VA scandal: Did officials encourage incomplete applications?

Despite numerous attempts to fix care delays in the Department of Veterans Affairs (VA), the system's patient backlog remains high, and internal politics may be to blame, a whistleblower told the Washington Examiner.

VA officials did not tell veterans to submit DD-214 forms, or discharge paperwork, with their applications for healthcare benefits, which Scott Davis, a program specialist at Atlanta's VA enrollment center, speculated may have been an attempt to divert blame for care delays from the VA to incomplete applications. The department, Davis said, was aware of the problem and took no action to address it.

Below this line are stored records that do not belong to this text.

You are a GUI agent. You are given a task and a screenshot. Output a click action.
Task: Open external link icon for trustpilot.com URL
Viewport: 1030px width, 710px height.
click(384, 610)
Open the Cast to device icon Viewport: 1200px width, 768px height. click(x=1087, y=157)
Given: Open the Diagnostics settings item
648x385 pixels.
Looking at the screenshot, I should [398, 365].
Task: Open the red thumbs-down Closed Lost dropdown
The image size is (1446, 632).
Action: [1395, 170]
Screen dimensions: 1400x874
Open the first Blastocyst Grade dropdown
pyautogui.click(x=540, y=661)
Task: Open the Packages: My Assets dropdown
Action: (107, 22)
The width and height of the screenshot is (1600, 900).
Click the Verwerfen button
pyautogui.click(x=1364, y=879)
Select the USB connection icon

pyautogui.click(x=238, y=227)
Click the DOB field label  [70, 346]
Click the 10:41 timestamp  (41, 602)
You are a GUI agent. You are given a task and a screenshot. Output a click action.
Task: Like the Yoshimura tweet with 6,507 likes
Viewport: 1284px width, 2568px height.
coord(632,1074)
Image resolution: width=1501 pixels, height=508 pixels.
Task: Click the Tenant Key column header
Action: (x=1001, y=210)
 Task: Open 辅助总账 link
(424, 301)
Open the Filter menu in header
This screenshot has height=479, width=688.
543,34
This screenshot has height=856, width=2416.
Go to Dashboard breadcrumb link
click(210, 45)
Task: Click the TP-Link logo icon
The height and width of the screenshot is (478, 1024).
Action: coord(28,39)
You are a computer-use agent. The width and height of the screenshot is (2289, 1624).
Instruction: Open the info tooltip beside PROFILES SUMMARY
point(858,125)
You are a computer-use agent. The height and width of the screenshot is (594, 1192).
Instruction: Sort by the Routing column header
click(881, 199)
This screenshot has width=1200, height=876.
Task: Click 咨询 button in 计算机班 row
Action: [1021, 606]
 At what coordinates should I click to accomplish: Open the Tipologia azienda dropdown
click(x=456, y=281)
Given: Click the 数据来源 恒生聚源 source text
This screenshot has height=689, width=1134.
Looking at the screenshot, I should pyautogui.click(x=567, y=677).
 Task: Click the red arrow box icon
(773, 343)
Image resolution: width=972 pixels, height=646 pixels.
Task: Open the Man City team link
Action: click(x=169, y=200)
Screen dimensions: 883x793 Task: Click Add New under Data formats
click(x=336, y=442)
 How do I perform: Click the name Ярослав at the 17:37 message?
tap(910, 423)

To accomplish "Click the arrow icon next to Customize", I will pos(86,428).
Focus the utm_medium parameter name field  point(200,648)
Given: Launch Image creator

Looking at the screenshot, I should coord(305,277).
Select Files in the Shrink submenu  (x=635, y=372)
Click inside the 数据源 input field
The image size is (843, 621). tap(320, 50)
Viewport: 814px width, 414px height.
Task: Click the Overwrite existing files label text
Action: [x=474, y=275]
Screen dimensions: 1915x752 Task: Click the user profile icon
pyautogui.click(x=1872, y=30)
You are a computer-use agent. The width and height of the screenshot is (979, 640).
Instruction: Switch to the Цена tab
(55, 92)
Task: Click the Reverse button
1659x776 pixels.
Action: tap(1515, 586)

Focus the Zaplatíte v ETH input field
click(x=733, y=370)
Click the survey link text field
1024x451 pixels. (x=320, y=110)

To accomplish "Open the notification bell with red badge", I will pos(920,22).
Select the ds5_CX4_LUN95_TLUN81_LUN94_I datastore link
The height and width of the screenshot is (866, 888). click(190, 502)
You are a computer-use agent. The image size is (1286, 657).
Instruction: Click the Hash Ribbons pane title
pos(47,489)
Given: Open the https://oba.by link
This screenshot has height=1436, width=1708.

Emails within the VA system obtained by the Examiner support this theory, according to the article. A 2012 email from Lynne Harbin, deputy chief business officer of member services at the VA, seemed to suggest the department actively avoided asking veterans to submit their DD-214 forms. "Interested in hearing what the data shows, but know that politically informing veterans to give us their DD-214 would be unacceptable," Harbin wrote. Similarly, a July 2014 memo described failure to advise vets to include the form in their applications as a "general rule."

In May, Davis accused the VA of using other methods to discard applications as well. "Currently, VA leadership is attempting to implement a rule change that would allow the agency to discard veteran healthcare applications in a pending status, if veterans do not respond to a one-time, letter-mailing campaign," Davis wrote in a letter to Sen. Johnny Isakson (R-Ga).

Earlier this week, Davis also leaked documents showing that,of the 847,822 vets awaiting care within the VA system, nearly one third have died. The VA pointed to the lack of a mechanism for removing dead applicants from its records, FierceHealthcare previously reported.